Cependant, le télétravail s’articule avec les normes propres à chaque culture en matière de répartition des tâches au sein du foyer. Dans un cadre de forte asymétrie des rôles, il n’est pas étonnant qu’avec le travail à domicile, le temps consacré par les femmes aux tâches ménagères et à la garde des enfants augmente de manière disproportionnée. À cet égard, une étude comparative de la France, de la Suède et de la Suisse, réalisée pendant le confinement, est révélatrice (Landour, 2023) : la Suède est le seul pays où l’homme, lorsqu’il travaille à domicile, endosse l’essentiel des tâches associées à cet espace – tâches ménagères comme soins aux enfants. Or, il s’agit justement d’un pays caractérisé par des normes de genre particulièrement égalitaire. Le télétravail agit ici comme un révélateur des normes de division du travail entre hommes et femmes. Pourrait-il au contraire les modifier ? L’effet asymétrique du travail à domicile sur les hommes et les femmes, tient à ce qu’il s’est produit alors que la répartition des tâches entre les conjoints qui était déjà en place et qu’elle a eu peu de temps pour évoluer. Mais si, à l’avenir, les deux conjoints travaillaient au moins partiellement à domicile, il se pourrait qu’ils modifient cette répartition des tâches de manière plus équitable, étant tous deux également plongés dans cette réalité. Il reste à voir si tel sera le cas.

La France fait-elle exception ?

Les travaux conduits dans le contexte français confirment les observations précédentes, notamment Les conséquences négatives du télétravail à temps plein sur la santé physique et mentale des salariés (Erb et al., 2022), la question de la frontière entre temps professionnel et temps privé et le déséquilibre dans la répartition des travaux domestiques entre conjoints. Les analyses de la Dares, fondées sur l’enquête TraCov, montrent que, parmi ceux qui le pratiquaient en 2021, huit personnes sur dix souhaitaient poursuivre le télétravail, mais à condition de réduire le nombre de jours par semaine (Erb et al., 2022), ce qui confirme l’attrait particulier du travail « hybride ».

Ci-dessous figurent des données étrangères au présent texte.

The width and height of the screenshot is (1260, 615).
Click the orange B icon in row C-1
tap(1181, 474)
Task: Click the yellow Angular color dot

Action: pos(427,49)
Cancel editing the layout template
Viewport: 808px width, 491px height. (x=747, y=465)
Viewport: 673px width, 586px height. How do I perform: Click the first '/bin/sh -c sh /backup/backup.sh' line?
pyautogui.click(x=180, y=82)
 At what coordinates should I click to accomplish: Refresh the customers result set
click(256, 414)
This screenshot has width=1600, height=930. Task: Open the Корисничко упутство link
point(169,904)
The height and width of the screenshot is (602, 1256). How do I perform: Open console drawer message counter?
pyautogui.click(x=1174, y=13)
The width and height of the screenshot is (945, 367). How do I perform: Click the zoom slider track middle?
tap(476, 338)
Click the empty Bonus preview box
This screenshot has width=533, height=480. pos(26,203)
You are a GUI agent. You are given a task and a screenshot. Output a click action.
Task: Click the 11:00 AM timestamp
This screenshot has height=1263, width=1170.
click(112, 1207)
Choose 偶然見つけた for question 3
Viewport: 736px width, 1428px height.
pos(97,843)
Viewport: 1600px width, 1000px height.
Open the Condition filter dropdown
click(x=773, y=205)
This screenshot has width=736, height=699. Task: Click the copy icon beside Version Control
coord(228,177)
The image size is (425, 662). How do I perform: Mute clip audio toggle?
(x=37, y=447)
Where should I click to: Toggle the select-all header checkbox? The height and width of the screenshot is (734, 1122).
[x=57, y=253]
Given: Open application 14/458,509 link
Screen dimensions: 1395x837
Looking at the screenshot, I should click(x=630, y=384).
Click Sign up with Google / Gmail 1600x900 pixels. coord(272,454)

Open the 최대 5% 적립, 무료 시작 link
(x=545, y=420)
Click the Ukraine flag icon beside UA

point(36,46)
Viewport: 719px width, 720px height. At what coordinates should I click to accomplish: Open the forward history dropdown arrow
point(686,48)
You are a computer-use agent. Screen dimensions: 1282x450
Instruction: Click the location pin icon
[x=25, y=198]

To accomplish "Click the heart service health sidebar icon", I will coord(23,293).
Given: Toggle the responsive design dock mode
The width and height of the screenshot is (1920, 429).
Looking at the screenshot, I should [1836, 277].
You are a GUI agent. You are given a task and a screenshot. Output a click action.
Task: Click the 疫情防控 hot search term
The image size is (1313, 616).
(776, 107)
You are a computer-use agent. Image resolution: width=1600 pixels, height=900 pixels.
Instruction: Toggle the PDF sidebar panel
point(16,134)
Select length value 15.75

Les analyses conduites à l’occasion des confinements imposés par la pandémie de Covid suggèrent que le fait de travailler entièrement à domicile est susceptible d’exercer un effet néfaste sur le bien-être subjectif des salariés, notamment les femmes. Pourtant, les « expériences de choix » menées par des chercheurs montrent sans ambiguïté que les salariés valorisent la possibilité de travailler à distance. Lorsque plusieurs emplois leur sont proposés, ils optent majoritairement pour celui qui leur permet de télétravailler certains jours de la semaine, quitte à accepter un salaire plus faible, d’environ 5 % à 8 % en moyenne. Le travail « hybride » est-il alors le dispositif optimal ? Si cela semble bien être le cas au niveau individuel, il reste à voir comment, dans ce cadre, préserver les avantages du travail sur site, à savoir les interactions en personne au sein d’un collectif et la fonction de socialisation qu’elles produisent.